Coverity has a program that reads other programs looking for errors. The company started as a research project from Stanford (how unusual!) and the Communications article is really about what they found in commercial world. One thing they found was a lot of crappy programmers.
Upon seeing an error report saying the following loop body was dead code
“No, that’s a false positive; a loop executes at least once.”
Another thing they found is that “it’s more of a guideline than a rule” is a common theory among compiler writers – something that is an interesting problem when your program has to parse code to understand it. Microsoft’s “precompiled” header files feature is a great example of a non-value add. Here’s an amazing observation:
On the other hand, C# and Java have been easier, since we analyze the bytecode they compile to rather than their source.
What that says about the state of the art in abstract specification of programming languages is important. Perhaps byte code is a better target for all sorts of other program transformations including efforts to extract parallelism.

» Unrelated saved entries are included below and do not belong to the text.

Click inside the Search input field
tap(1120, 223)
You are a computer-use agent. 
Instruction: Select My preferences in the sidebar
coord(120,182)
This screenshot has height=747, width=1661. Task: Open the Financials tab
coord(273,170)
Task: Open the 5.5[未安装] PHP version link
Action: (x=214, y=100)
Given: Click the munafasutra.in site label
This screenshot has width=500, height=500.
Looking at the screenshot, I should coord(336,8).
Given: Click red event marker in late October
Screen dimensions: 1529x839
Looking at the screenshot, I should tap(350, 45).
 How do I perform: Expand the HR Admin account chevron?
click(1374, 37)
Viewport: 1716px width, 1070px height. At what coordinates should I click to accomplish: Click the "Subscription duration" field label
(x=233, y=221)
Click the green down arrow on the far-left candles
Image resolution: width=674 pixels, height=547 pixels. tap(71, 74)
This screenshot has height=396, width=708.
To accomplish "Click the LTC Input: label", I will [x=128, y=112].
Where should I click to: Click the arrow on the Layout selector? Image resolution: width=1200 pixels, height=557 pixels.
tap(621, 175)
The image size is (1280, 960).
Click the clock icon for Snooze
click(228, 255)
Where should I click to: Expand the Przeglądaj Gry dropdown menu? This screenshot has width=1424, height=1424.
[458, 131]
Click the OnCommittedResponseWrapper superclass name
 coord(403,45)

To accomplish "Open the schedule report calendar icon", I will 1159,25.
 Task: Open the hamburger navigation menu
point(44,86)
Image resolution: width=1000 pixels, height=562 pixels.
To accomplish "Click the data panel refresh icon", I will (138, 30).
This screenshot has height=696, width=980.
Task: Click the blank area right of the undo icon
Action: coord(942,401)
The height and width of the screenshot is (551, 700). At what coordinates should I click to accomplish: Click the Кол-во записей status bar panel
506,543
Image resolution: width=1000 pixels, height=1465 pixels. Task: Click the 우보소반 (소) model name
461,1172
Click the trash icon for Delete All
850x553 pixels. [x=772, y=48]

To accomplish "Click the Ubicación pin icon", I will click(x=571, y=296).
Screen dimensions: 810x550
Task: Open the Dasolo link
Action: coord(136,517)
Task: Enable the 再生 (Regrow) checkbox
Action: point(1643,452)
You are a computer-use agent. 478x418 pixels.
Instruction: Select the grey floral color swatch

The article also gives a flavor of what its like to fall out of the university programming environment and wander across the strange lands of commercial practice where fossils still walk, unsolvable problems are routinely solved, and solved problems are impossible.
I liked the advice to make presentations to as large a group as possible in the interests of attracting at least one smart person who will get it. There’s nothing more despiriting than a presentation to a technical group that is in that sort of sullen defensive mood in which lousy practice and ignorance is a fortress of job protection.